Gylen E, Anttalainen U, Saaresranta T. Obes. Res. Clin. Pract. 2014; 8(5): e459-65.

Affiliation

Sleep Research Unit, Department of Physiology, University of Turku, Turku, Finland; Division of Medicine, Department of Pulmonary Diseases, Turku University Hospital, Turku, Finland. Electronic address: tasaare@utu.fi.

Copyright

(Copyright © 2014, Elsevier Publishing)

DOI

10.1016/j.orcp.2013.11.004

PMID

25263835

Abstract

OBJECTIVES: Short sleep duration has been linked with obesity in general population, but this issue has not been addressed in patients with obstructive sleep apnoea syndrome (OSAS) separately. Depressive symptoms are frequent in OSAS and may affect sleep and energy balance. Our purpose was to assess the association of habitual sleep duration, psychological distress, depressive symptoms, and excessive daytime sleepiness with measures of obesity in patients with OSAS.

METHODS: 210 middle aged consecutive patients (111 men and 99 women) referred for evaluation of suspected OSAS were divided into subgroups based on apnoea-hypopnoea index (AHI) and treatment suggested by a sleep physician.

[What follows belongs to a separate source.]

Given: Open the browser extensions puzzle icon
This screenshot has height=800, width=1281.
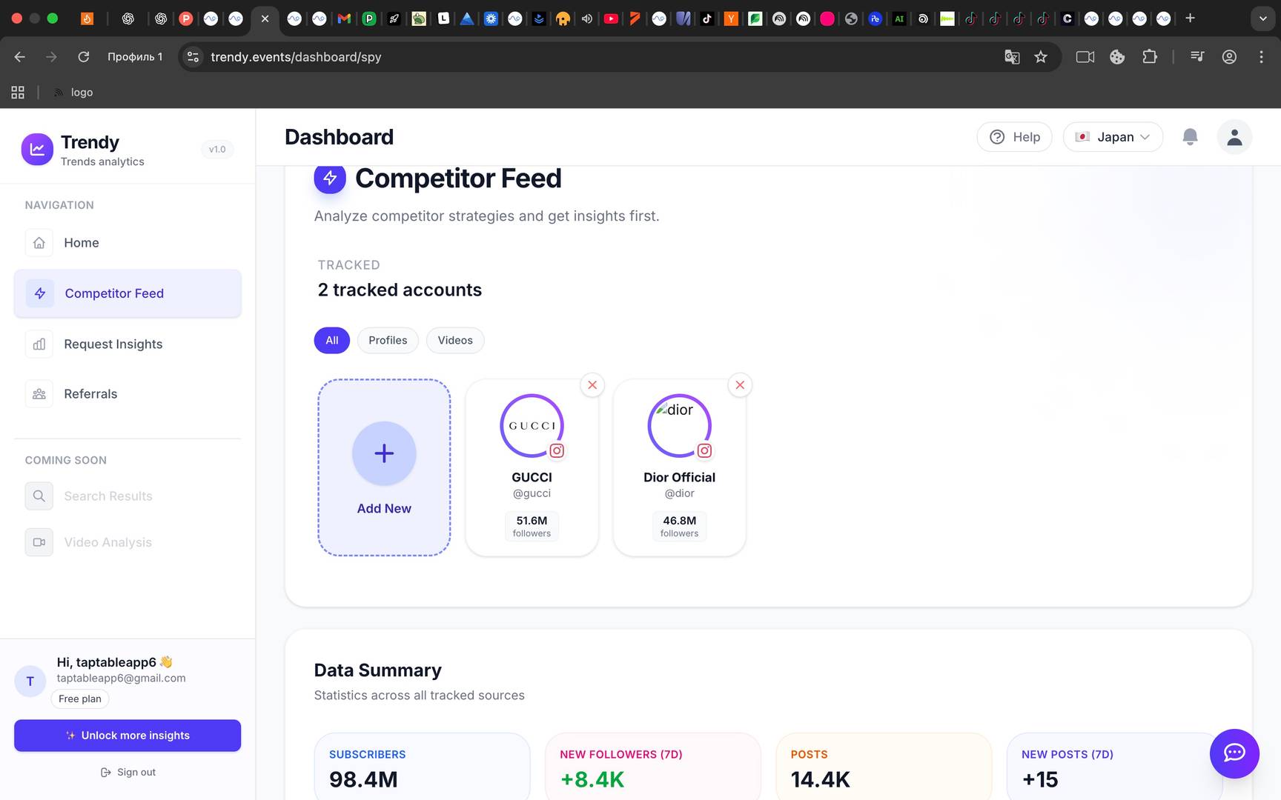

RESULTS: OSAS (AHI>5/h plus symptoms) was diagnosed in 75.7% of the patients. Their sleep duration correlated negatively with psychological distress (r=-0.22, p=0.043) and depressive symptoms (r=-0.27, p=0.013) in men. No association was found between self-reported habitual sleep duration and measures of obesity or subjective sleepiness. In patients considered for CPAP therapy, sleep duration associated inversely with depressive symptoms both in men (r=-0.28, p=0.024) and women (r=-0.33, p=0.037). After adjusting for age and Epworth Sleepiness Score, the results remained essentially similar.

CONCLUSIONS: Our results suggest that self-reported habitual sleep duration does not associate with obesity in patients with OSAS. Shorter habitual sleep duration seems to associate with higher scores of depressive symptoms and psychological distress.